Resources: Mountain Lion installation thread | Lion installation guide
Though the second link is only an installation guide for Lion, the G53Jw uses the exact same kexts in Lion as Mountain Lion, so it still works. Be sure to get the A1 model of the G53Jw when following this guide-- the A1 is the only supported model.
ASUS G74SX ($1500-$1900)
Hackintosh Ability: In the same vein as the ASUS G53Jw, if you need a powerful Hackintosh laptop that can serve as a desktop replacement, the G74SX would be a fine choice. The installation process for the G74SX does not involve anything particularly out of the ordinary, but it's certainly not easy-- I would only recommend this laptop for experienced Hackintosh users.
With the right DSDT file and a plethora of extra kext files (available in the guide below), you can get the G74SX running with mostly full functionality in OS X Mountain Lion. Graphics, WiFi, ethernet, audio, battery meter, trackpad, sleep mode, and keyboard backlights all work.
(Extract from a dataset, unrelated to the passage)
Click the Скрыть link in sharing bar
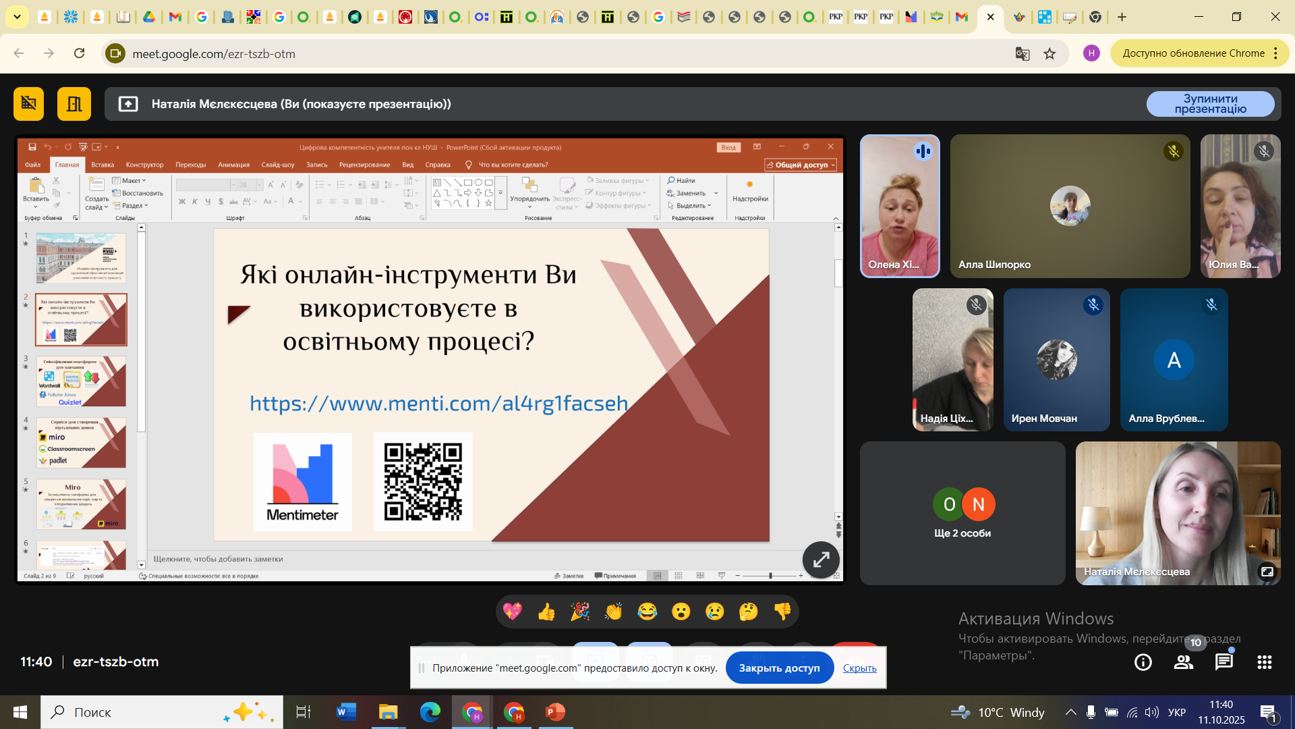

As of yet, USB 3.0 still doesn't work properly, and Bluetooth support is unreliable. The webcam works, except with official Apple applications. WiFi support is a bit spotty; it only works with the Wireless A, B, and G standards, but not with the newest (and fastest) N standard. The microphone, HDMI port, and SD card reader haven't been confirmed to work yet. With the exception of the limited WiFi support, all of the compatibility problems with Mac OS X on the G74SX are relatively minor.
Resources: Mountain Lion 10.8.2 on ASUS G74sx from start to finish
There are a lot more compatible laptops in the Hackintoshing world, but most of them use outdated hardware, or don't have a coherent installation method for OS X Mountain Lion. This list is constantly expanding, as I find more laptops that fulfill these requirements. For now, keep your eyes peeled on tonymacx86's laptop forum, as well as InsanelyMac's own notebook forum and tutorials section.